Target position records
▶

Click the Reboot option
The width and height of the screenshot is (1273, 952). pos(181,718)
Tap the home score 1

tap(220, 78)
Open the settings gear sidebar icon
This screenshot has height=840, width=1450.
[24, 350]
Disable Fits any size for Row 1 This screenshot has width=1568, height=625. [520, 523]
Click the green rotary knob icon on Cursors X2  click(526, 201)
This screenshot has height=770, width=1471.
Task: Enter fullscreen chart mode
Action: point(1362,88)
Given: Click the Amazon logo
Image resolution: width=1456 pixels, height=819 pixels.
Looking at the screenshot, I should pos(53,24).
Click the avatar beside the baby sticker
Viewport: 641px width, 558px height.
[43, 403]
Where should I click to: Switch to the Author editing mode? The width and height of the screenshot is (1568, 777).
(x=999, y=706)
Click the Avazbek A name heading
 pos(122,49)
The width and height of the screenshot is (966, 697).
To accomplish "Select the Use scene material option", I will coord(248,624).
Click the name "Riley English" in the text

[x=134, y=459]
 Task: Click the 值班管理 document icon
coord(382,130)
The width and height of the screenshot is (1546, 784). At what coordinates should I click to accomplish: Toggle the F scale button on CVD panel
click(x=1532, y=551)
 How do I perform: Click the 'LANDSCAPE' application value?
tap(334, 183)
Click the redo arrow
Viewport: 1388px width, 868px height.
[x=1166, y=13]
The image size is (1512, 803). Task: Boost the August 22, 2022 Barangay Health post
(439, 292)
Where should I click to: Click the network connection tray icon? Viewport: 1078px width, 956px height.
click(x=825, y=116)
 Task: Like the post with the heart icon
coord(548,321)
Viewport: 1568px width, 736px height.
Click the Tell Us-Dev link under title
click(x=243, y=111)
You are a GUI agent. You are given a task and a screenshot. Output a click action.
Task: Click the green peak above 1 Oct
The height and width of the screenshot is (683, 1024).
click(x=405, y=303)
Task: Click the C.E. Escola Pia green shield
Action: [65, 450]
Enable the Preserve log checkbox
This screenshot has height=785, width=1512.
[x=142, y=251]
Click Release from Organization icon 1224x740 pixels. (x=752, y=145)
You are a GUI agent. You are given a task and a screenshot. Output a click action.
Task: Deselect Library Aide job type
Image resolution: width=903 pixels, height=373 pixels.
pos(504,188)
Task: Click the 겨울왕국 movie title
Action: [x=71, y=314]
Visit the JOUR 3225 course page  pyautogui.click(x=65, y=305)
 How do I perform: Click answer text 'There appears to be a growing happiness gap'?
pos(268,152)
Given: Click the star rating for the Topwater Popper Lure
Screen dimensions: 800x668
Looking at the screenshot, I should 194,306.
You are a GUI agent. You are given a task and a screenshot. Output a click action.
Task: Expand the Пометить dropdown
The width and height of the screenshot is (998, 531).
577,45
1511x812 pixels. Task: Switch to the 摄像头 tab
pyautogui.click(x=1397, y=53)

◀

→ **The exercise**
Render every line of the entries above as a numbered list, omitting blank lines.

→ **Answer to this exercise**
1. Click the Reboot option
2. The width and height of the screenshot is (1273, 952). pos(181,718)
3. Tap the home score 1
4. tap(220, 78)
5. Open the settings gear sidebar icon
6. This screenshot has height=840, width=1450.
7. [24, 350]
8. Disable Fits any size for Row 1 This screenshot has width=1568, height=625. [520, 523]
9. Click the green rotary knob icon on Cursors X2  click(526, 201)
10. This screenshot has height=770, width=1471.
11. Task: Enter fullscreen chart mode
12. Action: point(1362,88)
13. Given: Click the Amazon logo
14. Image resolution: width=1456 pixels, height=819 pixels.
15. Looking at the screenshot, I should pos(53,24).
16. Click the avatar beside the baby sticker
17. Viewport: 641px width, 558px height.
18. [43, 403]
19. Where should I click to: Switch to the Author editing mode? The width and height of the screenshot is (1568, 777).
20. (x=999, y=706)
21. Click the Avazbek A name heading
22.  pos(122,49)
23. The width and height of the screenshot is (966, 697).
24. To accomplish "Select the Use scene material option", I will coord(248,624).
25. Click the name "Riley English" in the text
26. [x=134, y=459]
27.  Task: Click the 值班管理 document icon
28. coord(382,130)
29. The width and height of the screenshot is (1546, 784). At what coordinates should I click to accomplish: Toggle the F scale button on CVD panel
30. click(x=1532, y=551)
31.  How do I perform: Click the 'LANDSCAPE' application value?
32. tap(334, 183)
33. Click the redo arrow
34. Viewport: 1388px width, 868px height.
35. [x=1166, y=13]
36. The image size is (1512, 803). Task: Boost the August 22, 2022 Barangay Health post
37. (439, 292)
38. Where should I click to: Click the network connection tray icon? Viewport: 1078px width, 956px height.
39. click(x=825, y=116)
40.  Task: Like the post with the heart icon
41. coord(548,321)
42. Viewport: 1568px width, 736px height.
43. Click the Tell Us-Dev link under title
44. click(x=243, y=111)
45. You are a GUI agent. You are given a task and a screenshot. Output a click action.
46. Task: Click the green peak above 1 Oct
47. The height and width of the screenshot is (683, 1024).
48. click(x=405, y=303)
49. Task: Click the C.E. Escola Pia green shield
50. Action: [65, 450]
51. Enable the Preserve log checkbox
52. This screenshot has height=785, width=1512.
53. [x=142, y=251]
54. Click Release from Organization icon 1224x740 pixels. (x=752, y=145)
55. You are a GUI agent. You are given a task and a screenshot. Output a click action.
56. Task: Deselect Library Aide job type
57. Image resolution: width=903 pixels, height=373 pixels.
58. pos(504,188)
59. Task: Click the 겨울왕국 movie title
60. Action: [x=71, y=314]
61. Visit the JOUR 3225 course page  pyautogui.click(x=65, y=305)
62.  How do I perform: Click answer text 'There appears to be a growing happiness gap'?
63. pos(268,152)
64. Given: Click the star rating for the Topwater Popper Lure
65. Screen dimensions: 800x668
66. Looking at the screenshot, I should 194,306.
67. You are a GUI agent. You are given a task and a screenshot. Output a click action.
68. Task: Expand the Пометить dropdown
69. The width and height of the screenshot is (998, 531).
70. 577,45
71. 1511x812 pixels. Task: Switch to the 摄像头 tab
72. pyautogui.click(x=1397, y=53)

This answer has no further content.